===== RECORDED DATA =====

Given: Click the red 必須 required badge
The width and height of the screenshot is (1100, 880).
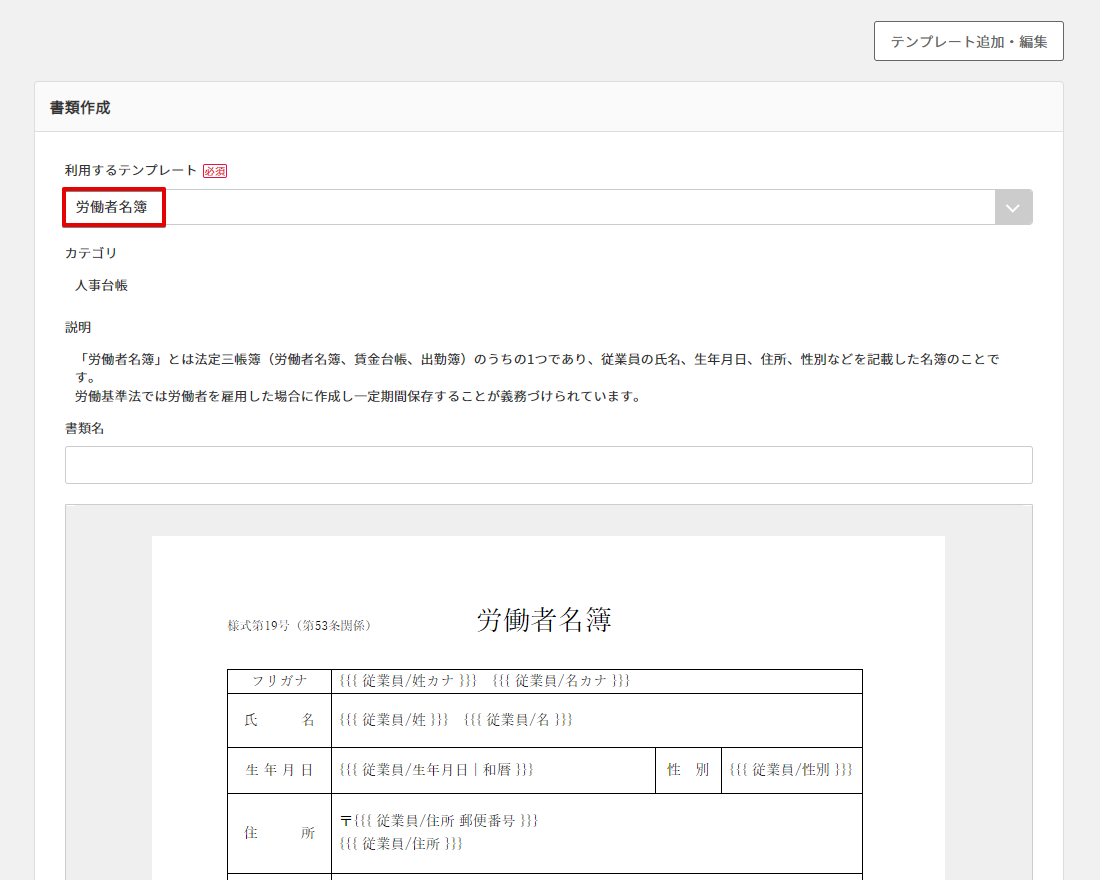Looking at the screenshot, I should (215, 171).
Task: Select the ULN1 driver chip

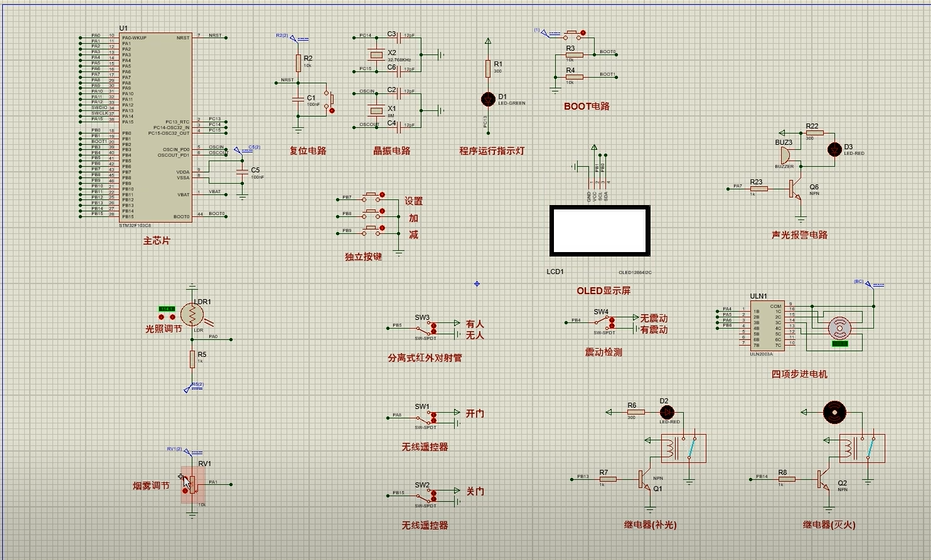Action: pyautogui.click(x=764, y=324)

=====

▶ **EXERCISE OBJECTIVE**
Would you copy all the material exactly, dropping the pictures?

▶ **OUTPUT OF THE EXERCISE**
Given: Click the red 必須 required badge
The width and height of the screenshot is (1100, 880).
Looking at the screenshot, I should (215, 171).
Task: Select the ULN1 driver chip

Action: pyautogui.click(x=764, y=324)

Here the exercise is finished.